Launched by the National Cyber Security Centre (NCSC) and backed by the UK Government, Cyber Essentials is a Cyber Security framework designed to give UK businesses a baseline level of defence against external cyber threats. At its most basic, Cyber Essentials is a checklist of basic technological and procedural security controls. If you can prove that you can tick enough of the boxes, your business can become certified- so what does being ‘certified’ against the Cyber Essentials standards actually mean?

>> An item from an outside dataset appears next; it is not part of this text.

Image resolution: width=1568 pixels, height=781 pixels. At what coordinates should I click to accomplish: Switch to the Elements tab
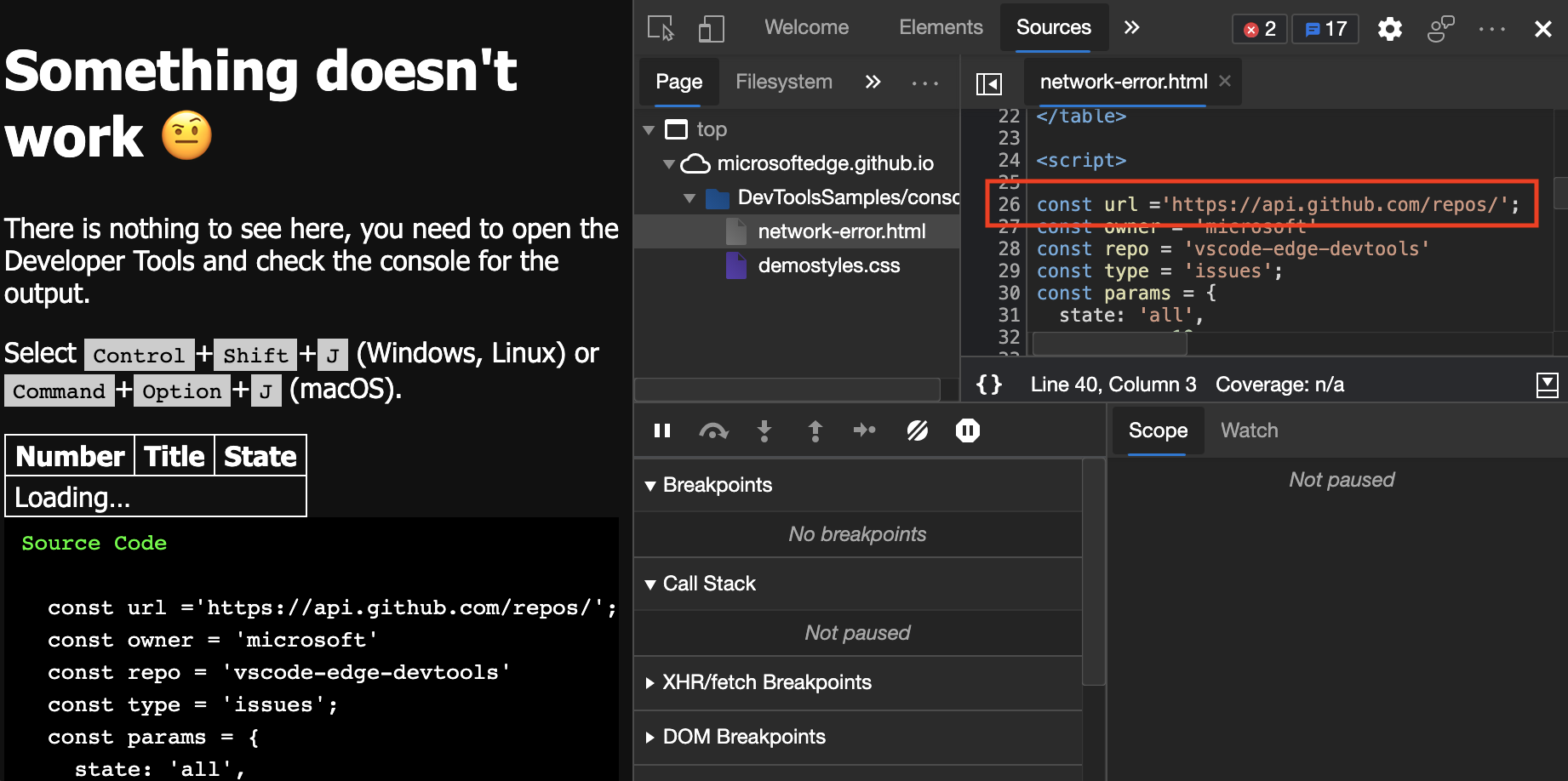click(941, 26)
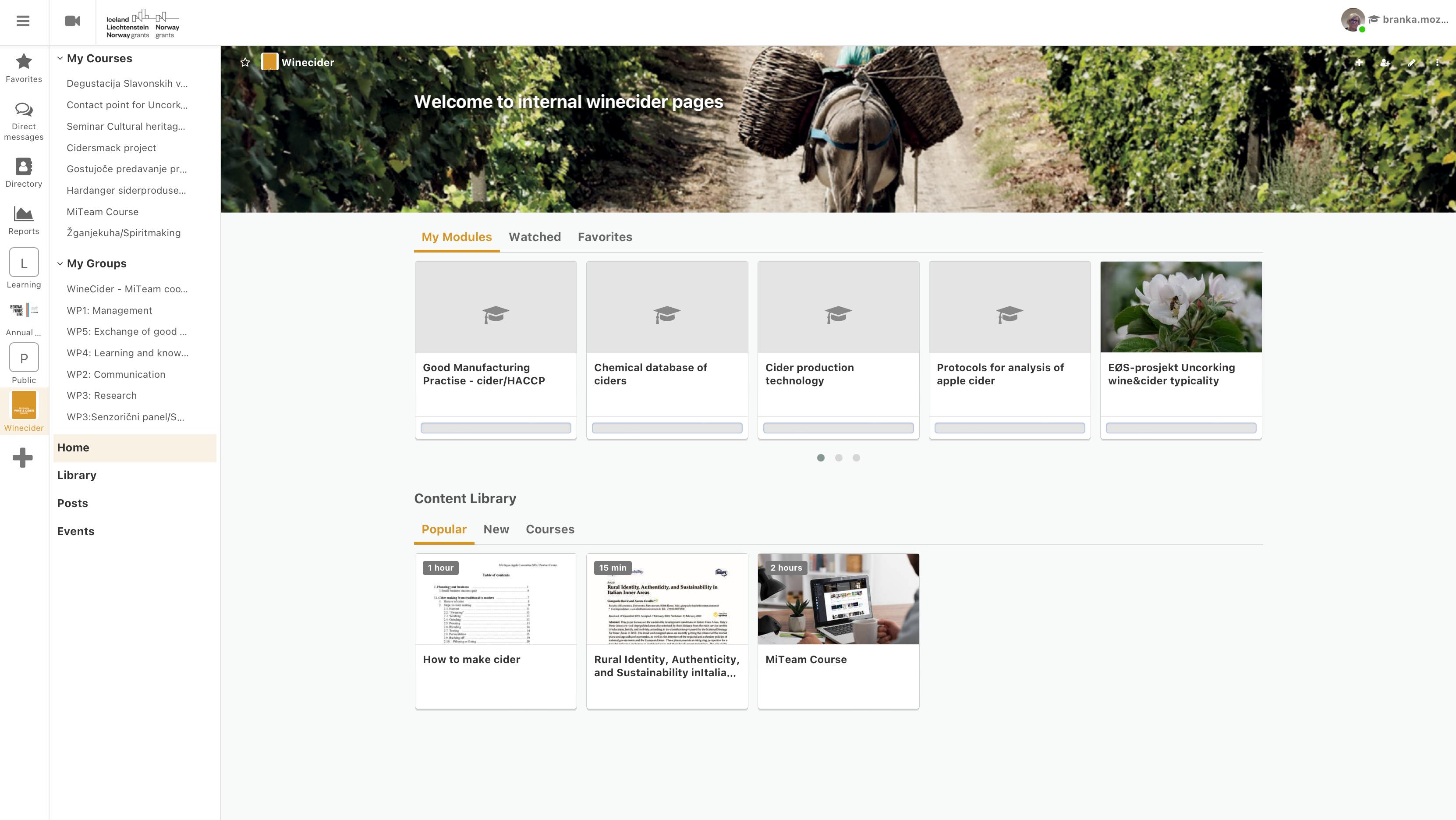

Cyber Security s an ongoing battle to protect your business, your assets and your customers from all manner of ever-evolving cyber threats. Aside from being a stamp or a check in the box to show your business has attained some level of security, being Cyber Essentials certified allows your business to ‘qualify’ for working on government contracts, and perhaps enjoy lower cyber insurance premiums. But aside from this, achieving Cyber Essentials certification shows that your business has spent time and effort in considering the cyber threats that it could be vulnerable to, and taken steps to mitigate the identified risks. Cyber Essentials then, goes beyond a mere checklist. Securing your business is not about ticking boxes, it’s about understanding common threats and how you can protect against them. Cyber Essentials can help you do this.
A large factor in Cyber Security is the technology. Cyber Essentials can suggest what you need, but not necessarily what to do with it, how to deploy it and where. More importantly though it cannot, without interpretation, tell you how the technology will not only fit in with your business but how it can help define your business, in terms processes and in terms of your employees and how they go about their work.
So how can you be more sure you’re covered? By learning about the fundamentals of cyber security, applying your knowledge to your business against the Cyber Essentials framework, and then gaining the certification to validate your practices. You might see some consultancies offering ’24-hour’ certification for Cyber Essentials, but with this your business will only learn how to pass a test. If you were learning to drive is this a route you’d choose to get your license? Your instructor (who is also your examiner by the way) might get you through your test. When it’s just you alone in the car on the motorway surrounded by potential threats however, how confident will you be in your ability to navigate through safely?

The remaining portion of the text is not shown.